CCN call for strategic planning reforms as counties see England’s sharpest house price increase

CCN Latest News, CCN News 2018 | 16 February 2018

England’s largest councils are calling on the Housing Secretary to strengthen reforms to the planning system in rural areas as it emerged that house prices in England’s counties rose at triple the rate of London last year.

The latest Housing Price Index reveals that county house prices rose 5.9% in 2017, compared to just 2% in London and 4.9% in metropolitan areas and cities. The average county house price now stands at £262,390; some £100,000 more than in the cities, and is rising at a faster rate.

The County Councils Network (CCN), which represents all of England’s county councils, warn that a lack of ‘strategic planning’ is contributing to rising prices in those areas. This is compounding a growing affordability crisis outside of the large towns and cities, with house prices nine times average annual earnings and as high as 12 times in southern counties.

But the latest price increases are occurring mostly outside of the southeast, with the sharpest increase in Leicestershire (8.9%), Northamptonshire (8.8%) and Gloucestershire (8.5%). Only five of the 27 county shires have experienced below national average price increases.

Latest figures also show that the percentage of affordable homes delivered in shire counties is failing to keep pace with other parts of the country. Since 2011, on average 26% of all net additional homes in counties have been classified as affordable. This compares to 44% in London, and 34% in urban metropolitan areas.

CCN says the current two-tier planning system is fragmented as district councils are responsible for planning while the county council delivers infrastructure, such as roads, roundabouts, schools, and other community health facilities. These 27 two-tier county areas span over two thirds of England.


Download the full The Housing Challenge in Counties infographic here.

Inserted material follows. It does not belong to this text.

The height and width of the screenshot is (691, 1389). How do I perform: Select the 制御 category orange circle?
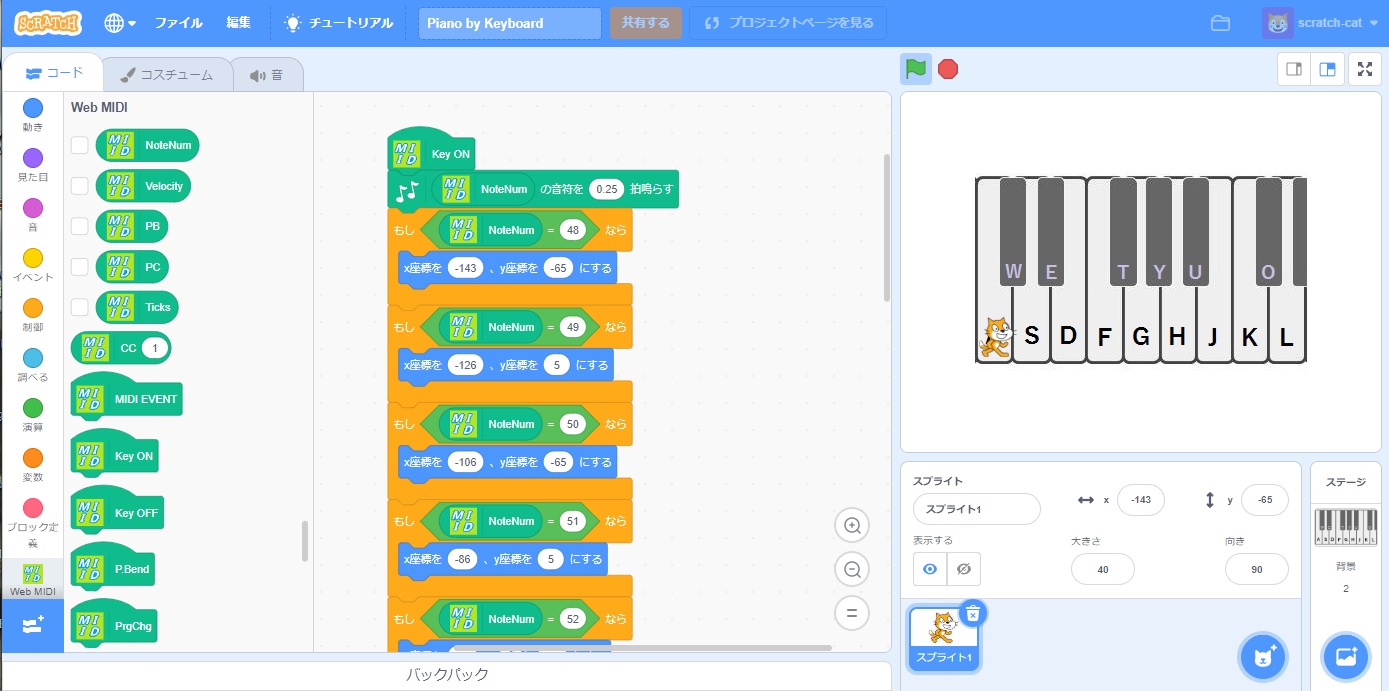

Cllr Philip Atkins, CCN Spokesman on Housing, Planning & Infrastructure said:

These latest figures reinforce our concerns that housing in shire counties is now becoming increasingly unaffordable to millions of people. It is only by building more homes, more quickly, that we can address the affordability challenge.

“To address this, the Government have rightly prioritised infrastructure investment and planning reform, but in shire counties these reforms don’t go far enough.”

Under the Coalition in 2012, strategic planning was all but abolished when regional spatial strategies were scrapped, placing much looser requirements on councils to collaborate over planning and infrastructure.

Government have signalled that they wish to move away from this approach and encourage councils to join up local plans and infrastructure provision on a larger scale.

The Housing White paper, published last year, set out that a ‘Statement of Common Ground’ (SoCG) would be introduced, which would require groups of neighbouring authorities to sign up to, to come together and plan for homes and infrastructure in an area.

However, CCN argues this new mechanism, currently in draft form,[1] does not go far enough in re-writing strategic planning back into the system and joining up local plans and infrastructure provision. Instead, the county should be a formal signatory to matters relating to infrastructure, economic growth, education, and social care, and should not be implemented until the county council signs in agreement.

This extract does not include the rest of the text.